3.3. Circular RNA (circRNA)

circRNAs are formed by backsplicing from the intron-containing pre-mRNA. Initially considered redundant products of gene transcription, they are highly conserved and stable non-coding RNAs, of nuclear or cytoplasmic localization, that participate in the regulation of several biological processes [44]. There are six mechanisms through which circRNA interfere with gene expression: (a) stimulation of transcription through the action on RNA polymerase II, (b) attenuation of splicing mechanisms through mRNA, (c) inhibition of gene translation, (d) encoding proteins involved in the gene transcription process, (e) formation of protein complexes that alter enzymatic activity, and (f) miRNA sequestration, forming miRNA sponges [41,45]. Considering all the mechanisms by which circRNA can interfere in gene expression, it is believed that circRNA may play a crucial role in tumorigenesis.

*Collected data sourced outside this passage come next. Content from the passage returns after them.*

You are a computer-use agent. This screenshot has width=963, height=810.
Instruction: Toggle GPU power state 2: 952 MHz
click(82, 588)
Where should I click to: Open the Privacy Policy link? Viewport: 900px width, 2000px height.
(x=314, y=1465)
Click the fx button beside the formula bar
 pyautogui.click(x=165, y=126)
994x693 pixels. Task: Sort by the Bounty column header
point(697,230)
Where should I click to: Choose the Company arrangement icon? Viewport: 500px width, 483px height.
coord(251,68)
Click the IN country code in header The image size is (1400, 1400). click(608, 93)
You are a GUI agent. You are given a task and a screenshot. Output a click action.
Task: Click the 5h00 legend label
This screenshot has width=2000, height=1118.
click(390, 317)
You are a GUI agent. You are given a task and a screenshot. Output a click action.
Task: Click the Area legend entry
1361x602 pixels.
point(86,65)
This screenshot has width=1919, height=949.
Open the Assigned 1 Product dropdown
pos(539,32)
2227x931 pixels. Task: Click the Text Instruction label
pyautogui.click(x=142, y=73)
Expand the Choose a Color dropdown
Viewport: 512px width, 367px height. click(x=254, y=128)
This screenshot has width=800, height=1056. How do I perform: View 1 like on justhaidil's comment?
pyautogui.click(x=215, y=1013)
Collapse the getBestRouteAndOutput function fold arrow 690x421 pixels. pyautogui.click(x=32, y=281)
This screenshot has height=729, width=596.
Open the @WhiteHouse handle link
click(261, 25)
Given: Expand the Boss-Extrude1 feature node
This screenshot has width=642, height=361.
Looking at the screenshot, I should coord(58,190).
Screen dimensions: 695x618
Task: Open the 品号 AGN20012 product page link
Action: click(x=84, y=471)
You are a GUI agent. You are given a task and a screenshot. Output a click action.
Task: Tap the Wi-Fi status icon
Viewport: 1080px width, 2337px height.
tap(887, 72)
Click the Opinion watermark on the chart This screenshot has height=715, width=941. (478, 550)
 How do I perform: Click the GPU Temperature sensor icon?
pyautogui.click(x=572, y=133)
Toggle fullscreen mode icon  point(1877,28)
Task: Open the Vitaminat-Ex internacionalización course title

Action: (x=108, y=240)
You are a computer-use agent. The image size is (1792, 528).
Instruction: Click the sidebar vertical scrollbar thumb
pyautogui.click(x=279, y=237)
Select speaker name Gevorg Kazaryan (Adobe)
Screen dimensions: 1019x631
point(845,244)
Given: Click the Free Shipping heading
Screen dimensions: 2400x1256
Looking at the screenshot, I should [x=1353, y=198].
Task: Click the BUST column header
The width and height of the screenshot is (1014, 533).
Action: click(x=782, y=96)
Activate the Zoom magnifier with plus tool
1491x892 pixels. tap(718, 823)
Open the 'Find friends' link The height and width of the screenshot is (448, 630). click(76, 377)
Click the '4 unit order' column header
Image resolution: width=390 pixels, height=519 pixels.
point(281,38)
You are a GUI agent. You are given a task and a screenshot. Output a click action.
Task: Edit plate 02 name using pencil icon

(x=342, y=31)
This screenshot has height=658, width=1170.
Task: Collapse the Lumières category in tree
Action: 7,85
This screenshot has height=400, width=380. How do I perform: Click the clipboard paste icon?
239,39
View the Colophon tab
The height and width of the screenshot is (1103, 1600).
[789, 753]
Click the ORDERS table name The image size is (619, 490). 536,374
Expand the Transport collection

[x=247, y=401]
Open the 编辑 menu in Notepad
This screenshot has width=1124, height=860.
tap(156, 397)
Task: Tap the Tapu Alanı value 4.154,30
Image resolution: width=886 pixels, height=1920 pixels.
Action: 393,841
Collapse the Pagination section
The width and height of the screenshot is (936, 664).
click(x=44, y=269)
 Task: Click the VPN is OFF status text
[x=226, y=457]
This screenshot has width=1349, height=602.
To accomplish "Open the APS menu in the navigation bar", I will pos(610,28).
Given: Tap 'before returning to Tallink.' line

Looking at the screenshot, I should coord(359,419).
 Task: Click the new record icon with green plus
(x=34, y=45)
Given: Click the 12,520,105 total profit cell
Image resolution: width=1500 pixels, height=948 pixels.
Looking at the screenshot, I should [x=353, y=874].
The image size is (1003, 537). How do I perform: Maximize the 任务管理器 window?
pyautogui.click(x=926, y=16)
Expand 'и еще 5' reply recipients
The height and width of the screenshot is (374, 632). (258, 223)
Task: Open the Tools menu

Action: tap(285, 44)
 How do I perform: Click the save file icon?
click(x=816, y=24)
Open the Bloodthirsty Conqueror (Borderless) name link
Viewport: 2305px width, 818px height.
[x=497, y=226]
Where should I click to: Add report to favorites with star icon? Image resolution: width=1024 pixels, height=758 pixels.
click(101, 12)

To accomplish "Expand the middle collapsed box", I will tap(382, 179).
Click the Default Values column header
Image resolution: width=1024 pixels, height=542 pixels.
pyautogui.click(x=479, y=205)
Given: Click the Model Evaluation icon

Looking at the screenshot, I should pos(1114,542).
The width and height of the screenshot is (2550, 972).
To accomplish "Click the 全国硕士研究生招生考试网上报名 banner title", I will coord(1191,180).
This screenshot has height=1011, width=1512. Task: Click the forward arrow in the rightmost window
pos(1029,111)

Evidence for this is the fact that it has been shown that there is an alteration in the expression of these RNAs in several tumors, such as the bladder, kidney, breast, and colon [46]. Due to their stability, superior when compared to other types of RNA, and specific expression in different tissues, these RNAs are pointed out as a possible source of new biomarkers for screening and therapeutic targets [47]. There is only one study that investigated the relevance of circular RNA in PPGL, suggesting that its role is through histone methylation. However, due to the low number of patients, the characteristics of the study, and the use of bioinformatics predictions, these results lack experimental validation [48].

4. Conclusions

More than 40% of patients with PPGL have germline mutations, justifying that all individuals with the disease should undergo genetic testing. The evolution in diagnosis has been notorious, not only through the greater sensitivity and specificity of biochemical methods but also through the improvement of imaging methods that enable the location of lesions, even in asymptomatic patients (incidentalomas). Presently, no histological, molecular, or genetic characteristics can differentiate, with absolute certainty, between the benign and malignant behavior of PPGL. The treatment of malignant PPGL also remains a challenge, as available therapies are still not curative, and many tumors are resistant to chemotherapy or radiotherapy. Research in metabolomics and genomics of these tumors can allow the discovery of susceptible mechanisms of action for new therapies. The form of the disease associated with SDHB germline mutation is of greatest interest, as it is present in approximately 30% of malignant PPGL. The growing number of studies demonstrating the role of miRNA and other non-coding RNAs in tumorigenesis and their role in the pathophysiology of PPGL will probably justify their clinical use in the future. Likewise, the study of the metabolome associated with specific tumors, such as the case of pheochromocytoma and paraganglioma, may become routine for diagnosis of the specific molecular changes associated with these neoplasms, and for optimization of the treatment. Additionally, the exponential increase in phase II trials for therapeutic agents acting on the natural history of PPGL allows us to optimistically expect advances in the near future.